Many know the Charles River’s historic journey from one of the nation’s most polluted rivers to one of its cleanest urban waterways. This remediation success story represents decades of work by the local, state, and federal government to make the river a safe and recreation-friendly resource for the surrounding community. In the Annual EPA Report Card, the Charles River has gone from a 1995 rating of D to hovering in recent years between a B and an A-. While much has been accomplished, there remains more to be done to ensure the river is safe for swimming.

In 2017, Max Rome came up with an idea for how to improve the water quality of the Charles. At the time, he and Dr. Beighley were working with the Conservancy to assess water quality with an eye toward restored river swimming. His work highlighted the public health obstacle posed by high concentrations of cyanobacteria. Commonly known as algal blooms, an overgrowth of cyanobacteria can pollute water with dangerous toxins and turn it green in color. Cyanobacteria overgrowth is often a sign of pollution by the nutrients they feed on, such as phosphorous from agricultural run-off. Excessive algal growth can also be understood as a consequence of degraded ecology. In a healthy waterbody, zooplankton can effectively control algal growth and serve as an important link in the food-chain. These tiny little animals are themselves preyed on by fish and rely on marshy wetland plants to provide them shelter from their piscine nemeses. The Charles River lacks the vegetation that would shelter the algae-eating zooplankton. Rome’s solution: create a man-made floating wetland.

Through a design grant from the Sasaki Foundation, Rome and the Charles river conservancy worked together to select a site and materials and develop the project. “The zooplankton that are best at eating cyanobacteria are the ones that the fish like to eat the most. In the open river, they tend not to be that abundant,” explained Rome. “The hope is that by creating this novel wetland habitat, there will be a place for them to survive and reproduce more successfully.”

In the spring of 2020, the design was complete and ready for launch. Rome selected a variety of water plants to include in the structure, with an eye towards vegetation that would be pleasing to both humans and zooplankton. “We were looking for a mixture of plants that will be different and interesting,” said Rome. On the banks of the Charles, Assistant Professor Amy Mueller helped Rome and his team bolt together the 22 separate modules of the installation, and they towed it into position just south of the Longfellow Bridge near Kendall Square.

Since then, Rome and his team of four Civil and Environmental Engineering undergraduates have been kayaking six days a week to both the floating wetland and a control plot of the river to collect samples. They then bike the samples over to Rome’s house. “We set up a field lab in my backyard for people to work outdoors while social distancing,” explained Rome. “We started sampling towards the peak of [an algal] bloom. We’ve started to get a sense of the zooplankton population in the Charles.”

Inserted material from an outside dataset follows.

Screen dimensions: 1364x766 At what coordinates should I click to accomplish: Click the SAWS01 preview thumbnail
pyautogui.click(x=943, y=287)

From here, Rome, Beighley and their team will collect data and use the findings to understand how wetlands can help improve the Charles River’s water quality. The ultimate goal of the project is not about traditional restoration, says Rome, since the Charles River area was historically a wide tidal estuary surrounded by salt marshes and wetlands. Urban development makes it impossible to return to this original state.  Instead “Our task is to be more imaginative of what a healthy river would look like and how that can be achieved, given all the development and restraints on the river.” Ultimately, Rome and Beighley hope that the floating wetland system can be scaled-up into a viable option for municipalities looking to control their algal blooms with a low impact, green solution. Professor Beighley highlights that “Max’s innovating thinking and leadership on this effort have been truly remarkable.”

Rome’s research on the Charles River floating wetland is ongoing. Related degrees for those interested in this line of research include our BS in Environmental Engineering and Landscape Architecture, BS in Environmental Engineering, MS in Environmental Engineering, or our Interdisciplinary and Civil Engineering PhD programs.